Pixel coordinate grounding data:

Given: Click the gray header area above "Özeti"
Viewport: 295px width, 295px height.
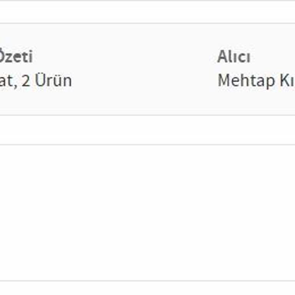Looking at the screenshot, I should pos(15,36).
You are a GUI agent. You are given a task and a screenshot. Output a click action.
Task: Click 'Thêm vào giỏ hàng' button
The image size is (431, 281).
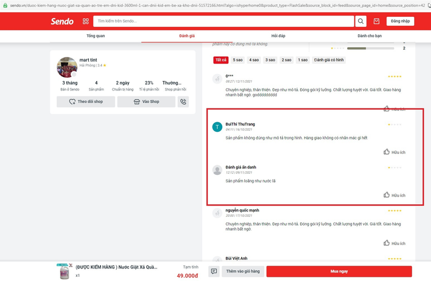[243, 271]
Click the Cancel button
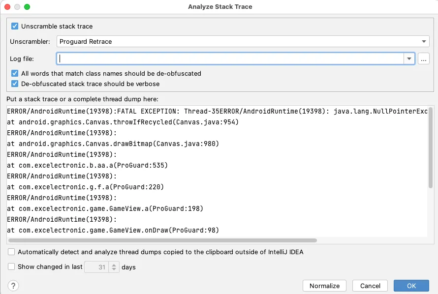 click(370, 286)
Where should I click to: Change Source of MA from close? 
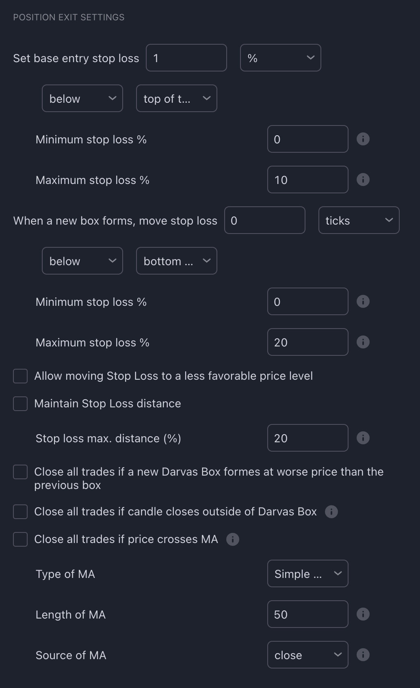coord(307,655)
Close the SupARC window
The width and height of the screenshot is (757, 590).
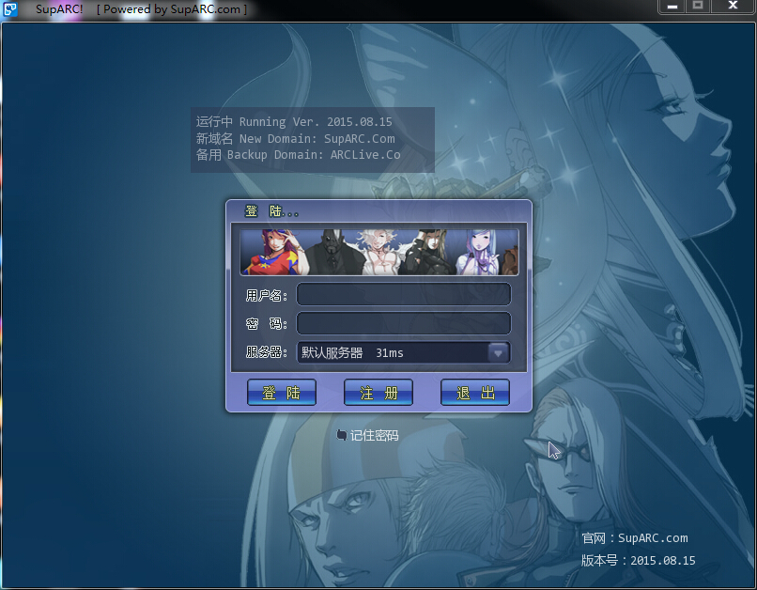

**Task instructions:** With the pictures left aside, write out all of the records above exactly.

**Exercise answer:**
Given: Click the gray header area above "Özeti"
Viewport: 295px width, 295px height.
Looking at the screenshot, I should pos(15,36).
You are a GUI agent. You are given a task and a screenshot. Output a click action.
Task: Click 'Thêm vào giỏ hàng' button
The image size is (431, 281).
[243, 271]
Click the Cancel button
 click(370, 286)
Where should I click to: Change Source of MA from close? 
coord(307,655)
Close the SupARC window
The width and height of the screenshot is (757, 590).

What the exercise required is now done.